How Should You Use It?
So you’re convinced that you need to create a LinkedIn company page. But how do you do it?
LinkedIn is like any other social media outlet: You should deliver engaging content while letting your brand’s voice shine through. Here are three best practices for upping LinkedIn’s value to your customers — and, by extension, to you.

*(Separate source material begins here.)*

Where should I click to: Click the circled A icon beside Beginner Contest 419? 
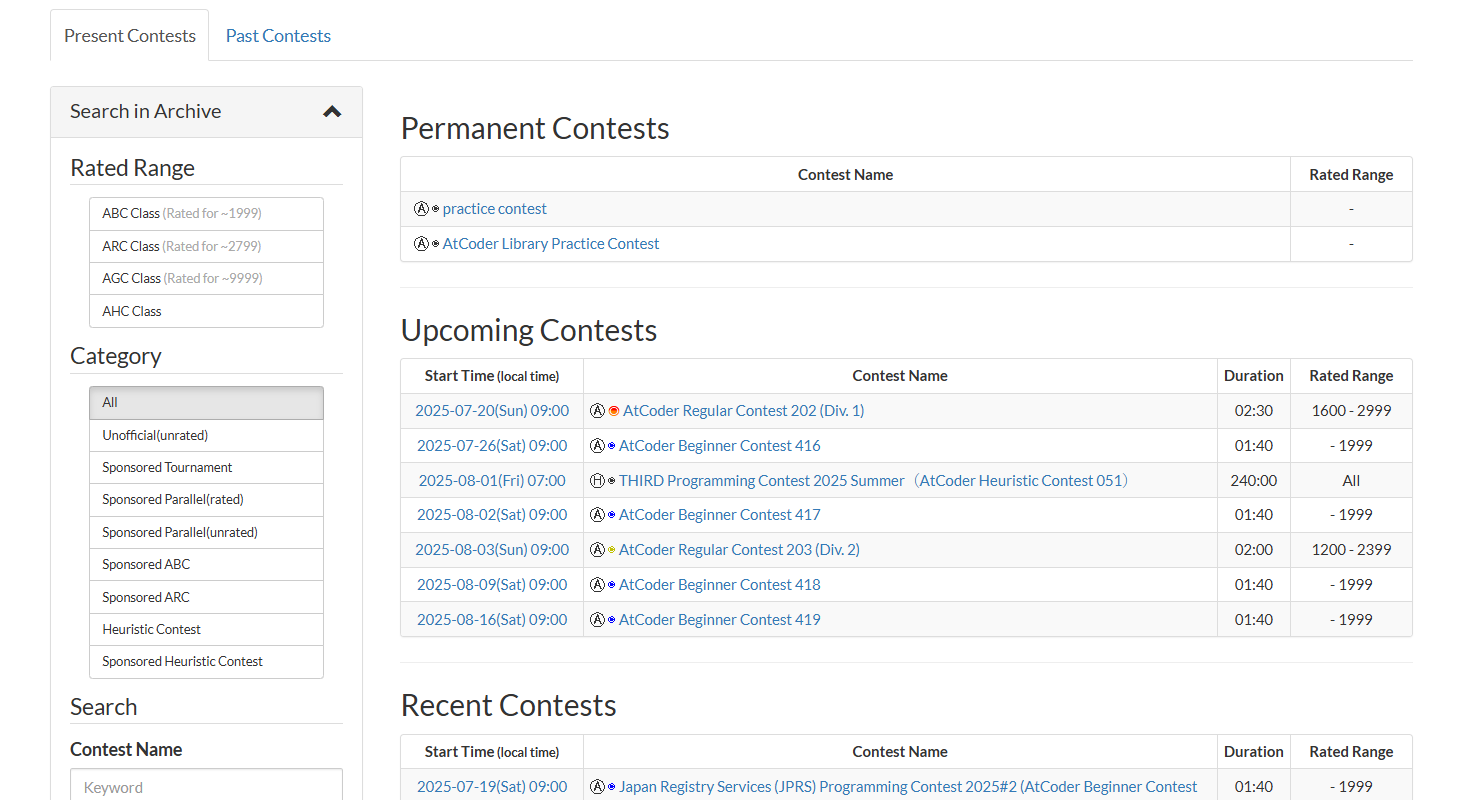597,620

1. Fill out your profile — completely.
If you view Google’s LinkedIn page, you’ll notice that they have filled out their profile 100%. Nothing is left out. No fields are left blank. On LinkedIn, this is important. When your profile is completed at 100%, the picture of your company is complete — and credible to your professional audience!
2. Post, and post well.
DMR’s research indicates that it takes 20 posts on LinkedIn per month to reach 60% of your audience. But it’s worth it; posting increases audience engagement with your brand, especially if you balance promotional material with high-value content for your audience. What’s more, it doesn’t have to be hard. You can link your business’ Twitter and Facebook accounts to your LinkedIn page, so posts appear automatically.

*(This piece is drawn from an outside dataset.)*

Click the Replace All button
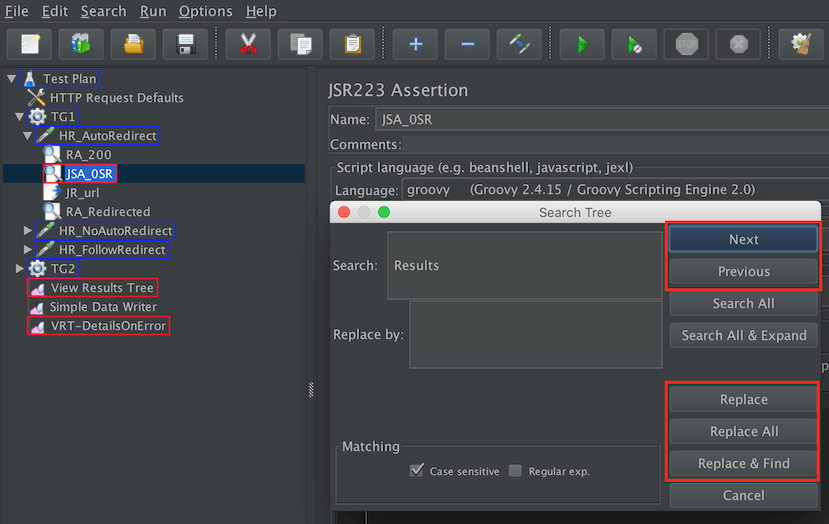Image resolution: width=829 pixels, height=524 pixels. click(x=743, y=431)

Further, LinkedIn’s targeted updates feature allows you to change the visibility of individual posts according to viewers’ company size, industry, geography, seniority and more. Maximize your impact by targeting your potential customer with precision, which may very well complement your content strategy for newsletters and other campaigns. Easy!
AddThis has even publishd posting primetime data, so you know when to post for peak engagement. In 2015, the best time to post on LinkedIn is Mondays from 2pm – 4pm EST.
3. Showcase new products and services.
Here’s an example of one of Google’s ” Showcase” pages for one of its new projects, Think with Google.
As you can see, this looks almost like Google’s LinkedIn page, except that it’s geared toward one particular product line or service. These pages are linked to your main business page, but users can follow them individually to receive updates that are more relevant and engaging to them. You can use these pages to easily segment your audience and build interest in new products or services you offer.
So, is LinkedIn an important part of your business’ social media strategy? Absolutely. Internet guru Lewis Howes even declared, ” If I were forced to choose between using only one social networking site for my business, … I would choose LinkedIn, hands down.”
Howes and 94% of other B2B marketers are doing it. You probably should, too.